(Records from a dataset)
· · · ·

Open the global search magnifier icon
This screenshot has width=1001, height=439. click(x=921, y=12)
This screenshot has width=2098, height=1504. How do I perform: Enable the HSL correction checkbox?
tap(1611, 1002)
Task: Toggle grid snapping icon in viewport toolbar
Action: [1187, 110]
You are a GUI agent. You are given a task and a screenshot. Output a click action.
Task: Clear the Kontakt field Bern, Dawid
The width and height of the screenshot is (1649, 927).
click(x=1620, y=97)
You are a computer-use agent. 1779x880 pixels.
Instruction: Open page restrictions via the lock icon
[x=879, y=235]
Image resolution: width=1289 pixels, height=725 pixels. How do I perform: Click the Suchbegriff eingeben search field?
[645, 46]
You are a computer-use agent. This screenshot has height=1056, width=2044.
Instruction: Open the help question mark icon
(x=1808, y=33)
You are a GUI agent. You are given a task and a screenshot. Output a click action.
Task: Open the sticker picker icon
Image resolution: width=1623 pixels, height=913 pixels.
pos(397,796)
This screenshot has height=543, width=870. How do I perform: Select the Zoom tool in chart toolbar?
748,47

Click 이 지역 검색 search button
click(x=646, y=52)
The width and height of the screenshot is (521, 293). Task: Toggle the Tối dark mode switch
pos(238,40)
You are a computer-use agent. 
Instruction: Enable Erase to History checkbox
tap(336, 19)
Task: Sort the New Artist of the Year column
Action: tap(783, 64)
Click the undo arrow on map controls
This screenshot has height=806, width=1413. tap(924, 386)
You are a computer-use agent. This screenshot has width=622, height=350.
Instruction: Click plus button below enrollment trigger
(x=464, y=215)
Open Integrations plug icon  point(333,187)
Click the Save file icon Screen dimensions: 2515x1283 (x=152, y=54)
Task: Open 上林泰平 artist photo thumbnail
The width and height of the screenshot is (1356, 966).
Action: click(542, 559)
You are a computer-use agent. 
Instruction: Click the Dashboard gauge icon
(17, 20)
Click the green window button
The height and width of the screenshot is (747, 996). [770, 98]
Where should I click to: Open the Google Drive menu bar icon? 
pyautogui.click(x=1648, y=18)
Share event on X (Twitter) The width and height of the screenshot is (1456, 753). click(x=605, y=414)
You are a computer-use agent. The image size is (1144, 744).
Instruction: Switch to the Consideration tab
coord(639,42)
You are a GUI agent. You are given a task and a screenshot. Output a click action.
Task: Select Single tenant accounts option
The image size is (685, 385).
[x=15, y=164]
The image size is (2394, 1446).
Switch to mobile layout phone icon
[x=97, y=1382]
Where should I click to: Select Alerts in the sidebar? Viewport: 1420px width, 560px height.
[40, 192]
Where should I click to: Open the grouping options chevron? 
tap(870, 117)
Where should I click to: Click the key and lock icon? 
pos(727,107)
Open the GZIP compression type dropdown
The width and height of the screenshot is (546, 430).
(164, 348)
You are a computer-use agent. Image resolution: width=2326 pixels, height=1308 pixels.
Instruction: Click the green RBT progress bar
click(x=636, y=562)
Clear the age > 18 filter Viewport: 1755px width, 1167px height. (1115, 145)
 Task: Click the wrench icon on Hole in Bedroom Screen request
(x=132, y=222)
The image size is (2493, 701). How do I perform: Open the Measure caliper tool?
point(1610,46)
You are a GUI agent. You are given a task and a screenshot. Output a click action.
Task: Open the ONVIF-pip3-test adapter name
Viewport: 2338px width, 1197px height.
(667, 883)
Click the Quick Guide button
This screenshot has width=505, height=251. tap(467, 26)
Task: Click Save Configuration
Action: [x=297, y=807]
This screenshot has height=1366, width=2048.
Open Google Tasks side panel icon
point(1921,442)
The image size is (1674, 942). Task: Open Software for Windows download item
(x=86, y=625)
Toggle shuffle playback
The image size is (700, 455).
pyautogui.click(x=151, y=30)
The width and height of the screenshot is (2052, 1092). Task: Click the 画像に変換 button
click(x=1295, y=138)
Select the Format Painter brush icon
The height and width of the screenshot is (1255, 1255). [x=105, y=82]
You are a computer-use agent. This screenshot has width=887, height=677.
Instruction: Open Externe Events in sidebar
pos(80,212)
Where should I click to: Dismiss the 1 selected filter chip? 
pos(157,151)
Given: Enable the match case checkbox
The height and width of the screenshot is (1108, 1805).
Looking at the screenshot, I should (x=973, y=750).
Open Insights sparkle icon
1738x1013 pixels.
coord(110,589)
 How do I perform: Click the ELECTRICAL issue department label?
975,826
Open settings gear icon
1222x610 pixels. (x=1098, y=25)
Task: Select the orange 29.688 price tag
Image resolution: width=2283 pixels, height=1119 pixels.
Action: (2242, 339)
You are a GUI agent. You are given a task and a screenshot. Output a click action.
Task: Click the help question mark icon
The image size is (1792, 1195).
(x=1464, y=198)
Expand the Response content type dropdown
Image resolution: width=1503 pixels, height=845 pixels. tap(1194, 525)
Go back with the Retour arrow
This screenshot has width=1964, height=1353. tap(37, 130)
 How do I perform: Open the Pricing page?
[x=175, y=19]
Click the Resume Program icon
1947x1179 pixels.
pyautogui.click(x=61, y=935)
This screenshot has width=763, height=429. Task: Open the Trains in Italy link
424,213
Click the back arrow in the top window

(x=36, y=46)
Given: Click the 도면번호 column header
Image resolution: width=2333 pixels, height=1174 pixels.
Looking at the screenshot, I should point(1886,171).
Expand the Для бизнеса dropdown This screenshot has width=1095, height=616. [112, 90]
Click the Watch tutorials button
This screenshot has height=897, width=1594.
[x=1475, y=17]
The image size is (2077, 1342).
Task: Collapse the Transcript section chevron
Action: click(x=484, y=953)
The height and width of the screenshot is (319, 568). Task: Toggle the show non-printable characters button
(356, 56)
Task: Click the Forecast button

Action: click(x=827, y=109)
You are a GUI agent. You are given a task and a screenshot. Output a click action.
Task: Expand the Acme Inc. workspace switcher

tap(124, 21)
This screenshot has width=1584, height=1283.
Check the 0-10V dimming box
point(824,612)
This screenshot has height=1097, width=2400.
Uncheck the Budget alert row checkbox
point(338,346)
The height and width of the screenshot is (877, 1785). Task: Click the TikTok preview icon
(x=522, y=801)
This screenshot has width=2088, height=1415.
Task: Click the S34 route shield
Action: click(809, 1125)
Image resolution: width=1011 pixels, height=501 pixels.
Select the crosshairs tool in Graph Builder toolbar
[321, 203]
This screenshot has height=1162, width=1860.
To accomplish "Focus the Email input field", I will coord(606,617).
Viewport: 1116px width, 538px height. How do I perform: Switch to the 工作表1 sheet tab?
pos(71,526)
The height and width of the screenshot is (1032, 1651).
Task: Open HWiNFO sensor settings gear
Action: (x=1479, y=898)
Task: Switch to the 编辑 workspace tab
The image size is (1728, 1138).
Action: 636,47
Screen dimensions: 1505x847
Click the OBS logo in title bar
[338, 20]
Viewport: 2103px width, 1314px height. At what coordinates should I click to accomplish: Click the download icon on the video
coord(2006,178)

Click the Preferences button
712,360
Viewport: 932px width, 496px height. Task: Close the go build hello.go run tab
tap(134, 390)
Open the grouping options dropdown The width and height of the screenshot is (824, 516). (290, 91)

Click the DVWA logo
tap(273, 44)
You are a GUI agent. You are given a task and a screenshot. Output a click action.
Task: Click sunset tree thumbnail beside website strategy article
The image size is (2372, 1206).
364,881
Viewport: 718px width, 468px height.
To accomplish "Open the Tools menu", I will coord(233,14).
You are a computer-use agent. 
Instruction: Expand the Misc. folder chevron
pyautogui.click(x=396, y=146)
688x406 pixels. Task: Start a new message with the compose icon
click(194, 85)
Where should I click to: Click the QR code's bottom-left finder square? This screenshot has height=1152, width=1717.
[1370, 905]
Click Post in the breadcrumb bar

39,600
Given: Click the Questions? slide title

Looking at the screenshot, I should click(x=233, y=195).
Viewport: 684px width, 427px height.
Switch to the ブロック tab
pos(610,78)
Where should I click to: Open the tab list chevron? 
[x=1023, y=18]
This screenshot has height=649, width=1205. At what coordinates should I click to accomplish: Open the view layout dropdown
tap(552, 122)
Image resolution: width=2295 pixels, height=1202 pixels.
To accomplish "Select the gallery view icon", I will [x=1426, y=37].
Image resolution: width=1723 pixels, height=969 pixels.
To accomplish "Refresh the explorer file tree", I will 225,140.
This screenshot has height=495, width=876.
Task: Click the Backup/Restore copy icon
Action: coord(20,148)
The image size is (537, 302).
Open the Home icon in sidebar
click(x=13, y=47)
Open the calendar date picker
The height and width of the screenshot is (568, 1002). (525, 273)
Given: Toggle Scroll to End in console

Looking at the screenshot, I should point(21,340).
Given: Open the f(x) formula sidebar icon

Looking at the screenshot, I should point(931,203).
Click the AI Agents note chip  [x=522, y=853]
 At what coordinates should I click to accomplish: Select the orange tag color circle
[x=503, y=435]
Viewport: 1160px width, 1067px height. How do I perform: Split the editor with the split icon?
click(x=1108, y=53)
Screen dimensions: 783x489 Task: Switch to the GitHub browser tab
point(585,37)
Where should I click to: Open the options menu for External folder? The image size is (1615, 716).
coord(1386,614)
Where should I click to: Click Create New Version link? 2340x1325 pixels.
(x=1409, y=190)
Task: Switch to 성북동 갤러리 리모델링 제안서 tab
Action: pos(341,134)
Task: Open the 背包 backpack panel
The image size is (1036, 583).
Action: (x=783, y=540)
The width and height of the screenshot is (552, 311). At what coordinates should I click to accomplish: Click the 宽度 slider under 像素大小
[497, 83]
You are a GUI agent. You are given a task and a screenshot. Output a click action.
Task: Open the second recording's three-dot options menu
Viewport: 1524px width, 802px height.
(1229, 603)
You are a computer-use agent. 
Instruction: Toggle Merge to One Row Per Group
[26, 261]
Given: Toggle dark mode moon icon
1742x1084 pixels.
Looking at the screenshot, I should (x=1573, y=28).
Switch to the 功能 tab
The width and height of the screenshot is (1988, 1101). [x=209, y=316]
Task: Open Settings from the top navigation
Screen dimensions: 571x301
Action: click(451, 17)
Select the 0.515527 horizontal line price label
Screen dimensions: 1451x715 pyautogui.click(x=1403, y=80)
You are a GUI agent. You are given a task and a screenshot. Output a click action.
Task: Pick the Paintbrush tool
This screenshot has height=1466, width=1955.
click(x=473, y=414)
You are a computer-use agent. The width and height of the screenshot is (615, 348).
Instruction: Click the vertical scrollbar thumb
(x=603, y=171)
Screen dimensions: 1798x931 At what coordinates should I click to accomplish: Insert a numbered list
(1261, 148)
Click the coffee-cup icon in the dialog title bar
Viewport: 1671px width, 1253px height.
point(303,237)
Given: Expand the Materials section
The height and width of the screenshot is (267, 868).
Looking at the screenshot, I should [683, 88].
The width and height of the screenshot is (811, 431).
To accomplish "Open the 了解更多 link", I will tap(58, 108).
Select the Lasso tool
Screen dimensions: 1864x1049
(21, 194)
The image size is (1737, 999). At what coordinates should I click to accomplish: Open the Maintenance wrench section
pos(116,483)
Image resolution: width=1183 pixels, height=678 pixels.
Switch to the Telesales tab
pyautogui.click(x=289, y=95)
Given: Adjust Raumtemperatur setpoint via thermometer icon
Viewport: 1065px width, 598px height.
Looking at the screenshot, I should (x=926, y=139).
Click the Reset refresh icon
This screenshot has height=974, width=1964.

· · · ·

Directions :: Go through the data above and find the lines with the word "Clear". Copy each of those lines.

Answer for the task ::
Task: Clear the Kontakt field Bern, Dawid
Clear the age > 18 filter Viewport: 1755px width, 1167px height. (1115, 145)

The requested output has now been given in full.